Authors: Juliet Dark
It was the same loop that Dahlia LaMotte had found.
Anyone glancing at a bibliography of Dahlia LaMotte could tell she had been prolific, but only by reading her handwritten drafts could you tell she had been
possessed
. She dated each entry so I could tell how much she had written in a day. On average she wrote about forty pages—in a miniscule hand on thin ruled lines—but some days she wrote sixty or more. Sometimes when she came to the end of a notebook she had continued writing in the margins and even between the lines of the filled pages. On the days she wrote the most her usually neat handwriting became nearly indecipherable, as if her pen were skipping across the page like a stone skimming the surface of a pond, barely touching the water.
The content on those days when she wrote the most was different from her other writing.
The Dark Stranger
, the published version, was full of sexuality seething just below the surface. A young woman—penniless, orphaned, friendless Violet Grey—comes to Lion’s Keep, a secluded estate on the Cornish coast, to work as a governess to the young sister of William Dougall, a brooding man whose behavior becomes increasingly strange and threatening. Accidents befall Violet, from which she is saved by a mysterious figure in a black cloak—the dark stranger of the title. She becomes convinced that Dougall is trying to kill her, although the reasons, involving inheritance, mistaken identities, and mislaid letters, are never exactly clear and are the biggest pitfall of the plot. Violet comes to believe that the dark stranger who saves her is the ghost of Dougall’s long-lost brother—the good brother who should have inherited Lion’s Keep. She begins to dream about him at night and to imagine that he visits her in her room (the castle is full of secret passageways and hidden doors). There’s a persistent eroticism in these passages that’s heightened by the stranger’s ambiguous identity. Sometimes he is masked, sometimes he assumes the face of William Dougall. At the end it is revealed that William Dougall
is
the dark stranger. He has treated Violet brusquely because a curse on all mistresses of Lion’s Keep makes him reluctant to fall in love. He has appeared in her room to protect her from the illegitimate son of Dougall’s dead brother, who stands to inherit the estate if Dougall dies childless. Of course it is Dougall whom Violet has loved all along—he is the dark stranger, still potent in his sexual mystery, but reformed enough to make a proper bridegroom by the last page of the book. He is the Beast with the witch’s curse lifted, Mr. Rochester redeemed by his attempt to save his mad wife’s life from the fire.
The sexual tension in
The Dark Stranger
was powerful, but it was always below the surface. Dougall appears in Violet’s room but never touches her.

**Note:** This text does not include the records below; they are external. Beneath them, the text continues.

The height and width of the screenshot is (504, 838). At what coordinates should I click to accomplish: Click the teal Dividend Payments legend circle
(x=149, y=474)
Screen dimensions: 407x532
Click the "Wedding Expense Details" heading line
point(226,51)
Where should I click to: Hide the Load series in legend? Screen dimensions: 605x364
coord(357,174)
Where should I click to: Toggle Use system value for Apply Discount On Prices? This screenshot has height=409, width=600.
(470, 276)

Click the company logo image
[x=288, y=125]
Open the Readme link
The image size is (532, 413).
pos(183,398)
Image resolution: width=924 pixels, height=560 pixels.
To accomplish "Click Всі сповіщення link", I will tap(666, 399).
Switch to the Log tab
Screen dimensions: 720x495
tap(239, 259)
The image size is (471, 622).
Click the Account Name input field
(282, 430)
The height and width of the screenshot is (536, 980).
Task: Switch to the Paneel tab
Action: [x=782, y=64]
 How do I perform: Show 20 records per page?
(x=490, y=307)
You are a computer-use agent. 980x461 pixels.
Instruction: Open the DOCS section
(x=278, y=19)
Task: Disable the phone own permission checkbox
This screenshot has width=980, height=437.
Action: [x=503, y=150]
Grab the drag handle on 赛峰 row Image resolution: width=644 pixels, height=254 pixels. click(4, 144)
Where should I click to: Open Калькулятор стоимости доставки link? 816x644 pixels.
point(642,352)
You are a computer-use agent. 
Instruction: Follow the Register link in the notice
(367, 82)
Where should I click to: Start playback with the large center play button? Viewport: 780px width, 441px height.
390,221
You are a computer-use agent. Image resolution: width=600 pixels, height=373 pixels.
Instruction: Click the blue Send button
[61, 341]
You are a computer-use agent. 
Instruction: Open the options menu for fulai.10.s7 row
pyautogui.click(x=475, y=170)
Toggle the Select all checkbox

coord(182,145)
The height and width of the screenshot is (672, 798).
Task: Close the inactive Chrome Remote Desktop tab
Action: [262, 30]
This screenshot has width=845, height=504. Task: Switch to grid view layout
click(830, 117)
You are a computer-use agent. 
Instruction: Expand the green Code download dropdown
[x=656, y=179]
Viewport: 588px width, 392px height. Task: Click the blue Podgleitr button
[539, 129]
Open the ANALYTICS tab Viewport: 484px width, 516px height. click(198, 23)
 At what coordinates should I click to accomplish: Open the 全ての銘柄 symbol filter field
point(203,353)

Not so in Dahlia’s handwritten drafts. The scene I’d already read, in which Violet is ravaged by an invisible stranger in the linen closet was one of several in which a “dark stranger” makes love to her. In the manuscript, the dark stranger schtupps Violet Grey in every corner of Lion’s Keep, from the linen closet to the butler’s pantry, “his thrusts rattling the Wedgwood teacups,” to the gamekeeper’s cottage where he “laid me down on the rough wooden boards and cleaved me with his gleaming shaft.” To the modern reader it’s clear that the visitations of the dark stranger reflect Violet’s sublimated sexual longing for William Dougall, whom she cannot allow herself to love as long as she believes he is evil. But Violet believes that the dark stranger is an incubus. The housekeeper, Mrs. Eaves, reinforces this theory by telling her a local folktale about a youth turned into a demon by the Fairy Queen. Only when William Dougall declares his love for her at the end of the book is Violet able to renounce the incubus—her dark stranger—in order to marry her mortal lover.
The night I finished reading the handwritten draft of
The Dark Stranger
, I lay awake for a long time thinking about Violet’s dark stranger and my demon lover, reluctant to give in to sleep. I had tried to tell myself that my dreams had come from reading Dahlia LaMotte’s sex scenes combined with the atmosphere of this old house; that the moonlight lover was the grown-up, X-rated version of my childhood fairytale prince. But the dreams had begun before I started reading Dahlia’s rough drafts and my fairytale prince had never frightened me the way this creature did. I kept going around in circles looking for the answer, but try as I might, I couldn’t find a rational explanation for how I’d shared the same erotic dream as a fictional character created a hundred years ago. The effort wore me out. I slipped into sleep at last.
When he arrived I was waiting for him. The shadow branches reached and swelled, the moonlight crested above me, brilliant in its whiteness, but I kept my eyes open against the painfully bright light. I watched him take shape above me. For the first time I realized that he took shape because I watched him, he took his first breath only after he blew into my mouth and drew breath from me … Would he move if I didn’t move first? I kept myself still even though every cell in my body was pulled to every cell of the dark matter he was made of. His eyes met mine … and widened with surprise.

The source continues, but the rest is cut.